Often as women, we find ourselves focusing on our insecurities and negative aspects of our body image. In this specific video, a forensic artist, Gil Zamora, began to illustrate pictures of women describing their own facial features. He asked them many questions about their face, such as what their jaw, hair, eyes, and cheeks looked like. When the sketch was complete, the women were introduced to a complete stranger and began to have a conversation with them. After some time, the stranger was taken to where Zamora was sketching. He then asked those same questions to the stranger, describing the facial features of the women they met. When both drawings of the women were complete, they were compared alongside one another.
Here, we found that the women who described their own facial features, described them in a more negative way compared to the strangers’ descriptions. They focused more on their flaws and the features they disliked, rather than the things that they find beautiful about themselves. These women claimed they had a “fat, rounded face”, “more freckles”, or “bigger forehead.” None of the women seemed confident or proud of the way they looked. The strangers had a different view of these women. They described the facial features of the women in a more positive way. When mentioning the women, the strangers complimented their eyes, nose, and chin.
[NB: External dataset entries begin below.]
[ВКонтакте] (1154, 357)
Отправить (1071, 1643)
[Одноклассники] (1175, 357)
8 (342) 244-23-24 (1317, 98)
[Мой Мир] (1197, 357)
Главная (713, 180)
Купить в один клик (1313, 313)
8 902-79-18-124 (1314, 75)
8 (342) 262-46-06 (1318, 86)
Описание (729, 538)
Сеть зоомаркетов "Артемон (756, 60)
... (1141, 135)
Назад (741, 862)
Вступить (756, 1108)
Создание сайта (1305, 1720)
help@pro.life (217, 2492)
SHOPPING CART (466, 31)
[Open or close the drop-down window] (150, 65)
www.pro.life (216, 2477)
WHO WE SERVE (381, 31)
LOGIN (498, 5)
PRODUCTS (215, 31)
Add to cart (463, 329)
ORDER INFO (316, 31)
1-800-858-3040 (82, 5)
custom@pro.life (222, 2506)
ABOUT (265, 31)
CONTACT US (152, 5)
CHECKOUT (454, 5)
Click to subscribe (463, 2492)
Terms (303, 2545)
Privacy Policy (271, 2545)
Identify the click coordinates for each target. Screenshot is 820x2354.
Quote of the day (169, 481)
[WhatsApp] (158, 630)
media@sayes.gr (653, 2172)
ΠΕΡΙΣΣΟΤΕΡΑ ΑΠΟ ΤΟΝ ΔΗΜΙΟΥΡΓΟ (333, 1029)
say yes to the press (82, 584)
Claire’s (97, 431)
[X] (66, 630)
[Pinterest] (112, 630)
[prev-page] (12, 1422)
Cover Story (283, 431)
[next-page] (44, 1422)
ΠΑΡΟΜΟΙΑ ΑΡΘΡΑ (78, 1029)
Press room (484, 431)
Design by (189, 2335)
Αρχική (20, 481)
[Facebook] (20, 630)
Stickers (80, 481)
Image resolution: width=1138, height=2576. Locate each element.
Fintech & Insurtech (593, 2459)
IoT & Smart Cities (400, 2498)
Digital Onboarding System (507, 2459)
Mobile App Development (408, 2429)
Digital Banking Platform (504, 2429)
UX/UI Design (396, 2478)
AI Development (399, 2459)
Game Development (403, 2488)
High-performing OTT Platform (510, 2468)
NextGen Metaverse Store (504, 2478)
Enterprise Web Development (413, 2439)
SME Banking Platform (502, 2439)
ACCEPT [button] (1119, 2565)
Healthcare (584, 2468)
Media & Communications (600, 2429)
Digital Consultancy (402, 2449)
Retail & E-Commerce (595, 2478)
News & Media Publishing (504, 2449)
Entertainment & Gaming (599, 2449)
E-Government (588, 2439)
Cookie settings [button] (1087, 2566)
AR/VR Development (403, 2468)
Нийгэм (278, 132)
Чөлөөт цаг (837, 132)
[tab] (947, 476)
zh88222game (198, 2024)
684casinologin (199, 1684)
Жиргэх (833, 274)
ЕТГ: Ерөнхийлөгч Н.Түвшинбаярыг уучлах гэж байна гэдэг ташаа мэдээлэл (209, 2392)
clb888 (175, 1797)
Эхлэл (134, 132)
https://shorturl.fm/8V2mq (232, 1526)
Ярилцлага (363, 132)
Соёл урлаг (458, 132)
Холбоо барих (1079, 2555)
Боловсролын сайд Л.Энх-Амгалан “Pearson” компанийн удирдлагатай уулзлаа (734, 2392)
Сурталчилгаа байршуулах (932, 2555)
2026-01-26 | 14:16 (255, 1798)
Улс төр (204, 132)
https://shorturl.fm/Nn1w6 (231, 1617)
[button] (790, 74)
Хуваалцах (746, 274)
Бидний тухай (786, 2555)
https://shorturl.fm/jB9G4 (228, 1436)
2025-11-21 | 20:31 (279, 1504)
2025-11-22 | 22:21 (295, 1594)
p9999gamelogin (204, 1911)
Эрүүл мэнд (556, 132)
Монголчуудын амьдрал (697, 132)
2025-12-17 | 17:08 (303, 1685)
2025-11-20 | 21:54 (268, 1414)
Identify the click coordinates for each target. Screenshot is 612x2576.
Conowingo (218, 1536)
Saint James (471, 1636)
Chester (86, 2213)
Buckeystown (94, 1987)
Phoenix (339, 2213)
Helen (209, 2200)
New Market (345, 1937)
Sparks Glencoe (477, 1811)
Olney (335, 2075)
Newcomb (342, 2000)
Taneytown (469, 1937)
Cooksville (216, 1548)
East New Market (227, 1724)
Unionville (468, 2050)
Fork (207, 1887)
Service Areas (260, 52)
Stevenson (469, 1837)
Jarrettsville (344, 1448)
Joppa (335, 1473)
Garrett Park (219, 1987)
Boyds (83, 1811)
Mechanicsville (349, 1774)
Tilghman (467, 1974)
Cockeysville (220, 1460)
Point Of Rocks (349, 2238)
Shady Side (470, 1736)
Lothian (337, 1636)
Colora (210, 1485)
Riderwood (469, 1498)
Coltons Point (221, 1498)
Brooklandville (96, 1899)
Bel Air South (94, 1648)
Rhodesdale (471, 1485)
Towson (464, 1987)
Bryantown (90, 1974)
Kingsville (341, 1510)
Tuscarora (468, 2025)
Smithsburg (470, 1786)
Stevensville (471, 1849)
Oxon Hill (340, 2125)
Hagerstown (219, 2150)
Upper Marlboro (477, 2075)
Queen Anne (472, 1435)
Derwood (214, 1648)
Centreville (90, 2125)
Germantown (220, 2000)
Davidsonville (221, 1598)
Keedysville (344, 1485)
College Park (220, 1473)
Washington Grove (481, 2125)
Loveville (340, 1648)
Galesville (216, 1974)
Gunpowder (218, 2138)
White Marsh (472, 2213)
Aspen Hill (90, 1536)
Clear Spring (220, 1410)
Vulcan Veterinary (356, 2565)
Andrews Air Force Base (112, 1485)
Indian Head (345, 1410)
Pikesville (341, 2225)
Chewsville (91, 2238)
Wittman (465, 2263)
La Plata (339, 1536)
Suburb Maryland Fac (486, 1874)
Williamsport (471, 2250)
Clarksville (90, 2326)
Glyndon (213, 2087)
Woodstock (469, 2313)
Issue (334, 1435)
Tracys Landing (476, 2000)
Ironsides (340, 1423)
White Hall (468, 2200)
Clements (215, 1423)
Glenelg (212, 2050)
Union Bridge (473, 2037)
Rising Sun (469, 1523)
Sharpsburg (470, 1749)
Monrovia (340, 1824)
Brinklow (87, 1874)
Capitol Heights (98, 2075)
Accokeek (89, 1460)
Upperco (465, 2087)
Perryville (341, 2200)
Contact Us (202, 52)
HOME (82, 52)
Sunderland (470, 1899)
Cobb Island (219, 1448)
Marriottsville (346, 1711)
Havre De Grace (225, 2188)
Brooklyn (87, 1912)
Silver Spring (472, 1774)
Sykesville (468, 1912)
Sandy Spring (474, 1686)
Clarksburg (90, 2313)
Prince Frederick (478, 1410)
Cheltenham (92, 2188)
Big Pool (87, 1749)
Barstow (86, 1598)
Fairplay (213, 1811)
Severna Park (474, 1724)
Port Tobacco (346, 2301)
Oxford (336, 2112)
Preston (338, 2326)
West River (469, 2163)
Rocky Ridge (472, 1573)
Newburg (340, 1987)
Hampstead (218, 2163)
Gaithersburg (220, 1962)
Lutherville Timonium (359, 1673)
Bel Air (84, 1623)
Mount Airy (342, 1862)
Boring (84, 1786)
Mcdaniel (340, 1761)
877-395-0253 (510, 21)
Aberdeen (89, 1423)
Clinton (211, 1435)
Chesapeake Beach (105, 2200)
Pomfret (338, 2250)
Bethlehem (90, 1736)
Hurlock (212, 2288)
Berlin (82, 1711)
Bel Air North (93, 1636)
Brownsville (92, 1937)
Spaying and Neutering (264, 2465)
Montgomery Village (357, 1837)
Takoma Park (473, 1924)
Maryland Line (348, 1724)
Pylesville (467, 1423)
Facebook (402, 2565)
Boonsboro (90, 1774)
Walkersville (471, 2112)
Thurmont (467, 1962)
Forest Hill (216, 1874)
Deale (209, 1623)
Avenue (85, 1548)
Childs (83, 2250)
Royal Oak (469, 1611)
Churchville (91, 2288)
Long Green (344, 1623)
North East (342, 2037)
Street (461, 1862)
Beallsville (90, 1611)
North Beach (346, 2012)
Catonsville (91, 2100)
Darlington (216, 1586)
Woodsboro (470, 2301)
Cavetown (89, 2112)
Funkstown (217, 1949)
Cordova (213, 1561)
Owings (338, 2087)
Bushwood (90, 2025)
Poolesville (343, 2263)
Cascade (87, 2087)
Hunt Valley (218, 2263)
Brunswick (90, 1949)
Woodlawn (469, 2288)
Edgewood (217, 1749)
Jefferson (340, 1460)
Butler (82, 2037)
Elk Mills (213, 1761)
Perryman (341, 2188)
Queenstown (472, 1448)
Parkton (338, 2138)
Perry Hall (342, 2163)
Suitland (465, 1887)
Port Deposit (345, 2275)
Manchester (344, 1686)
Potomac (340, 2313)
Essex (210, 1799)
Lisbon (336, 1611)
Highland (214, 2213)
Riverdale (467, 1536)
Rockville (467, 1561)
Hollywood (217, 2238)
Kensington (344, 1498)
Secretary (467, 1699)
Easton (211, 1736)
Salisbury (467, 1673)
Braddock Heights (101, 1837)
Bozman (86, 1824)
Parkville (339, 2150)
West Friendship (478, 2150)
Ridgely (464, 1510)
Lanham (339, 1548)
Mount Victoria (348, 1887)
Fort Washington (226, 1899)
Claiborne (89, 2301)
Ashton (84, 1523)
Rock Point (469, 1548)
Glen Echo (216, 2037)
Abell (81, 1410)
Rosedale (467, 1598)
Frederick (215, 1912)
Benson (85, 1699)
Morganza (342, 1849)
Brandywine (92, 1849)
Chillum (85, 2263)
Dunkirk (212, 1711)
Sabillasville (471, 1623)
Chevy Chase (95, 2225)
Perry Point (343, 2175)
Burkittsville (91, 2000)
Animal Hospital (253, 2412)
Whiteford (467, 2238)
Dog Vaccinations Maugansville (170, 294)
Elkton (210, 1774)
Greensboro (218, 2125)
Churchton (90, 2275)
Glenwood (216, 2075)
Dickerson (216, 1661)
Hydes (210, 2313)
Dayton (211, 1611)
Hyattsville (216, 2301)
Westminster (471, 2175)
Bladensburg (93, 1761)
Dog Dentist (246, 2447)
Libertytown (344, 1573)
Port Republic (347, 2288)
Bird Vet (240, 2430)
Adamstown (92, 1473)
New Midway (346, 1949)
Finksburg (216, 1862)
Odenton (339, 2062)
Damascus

They admired the features that women complained about having.
In Child’s Mary French and Susan Easton, the narrator states “Yet the only difference between Mary French and Susan Easton is, that the black color could be rubbed off from Mary’s skin, while from Susan’s it could not (Child, p-17)”. This was a prevalent in this time for many colored women. Their appearance made them feel less important compared to the white women. This is similar to women in the video comparing themselves to the standards society has set. Comparatively, Karen Coats, in her essay on Identity, claims that “People draw their identifications, and hence craft their identities, from a range of models, often taking the values of the dominant culture as an important component of their identity structure, even when culture could be viewed as historically or culturally oppressive. (Coats, p-111)”. Women in today’s society are often found comparing themselves to women in the media. But what many women don’t always realize is that there is always going to be somebody that is taller, that has whiter teeth, that is skinnier, that has clearer skin, and so on. This video is meant to show us women that we are more beautiful than we think. A girl at the end of the video says, “We spend a lot of time as women analyzing and trying to fix the things that aren’t quite right, and should spend more time appreciating the things we do like.” Rather than fixing things that make us the special person that we are, we should be more appreciative of our differences.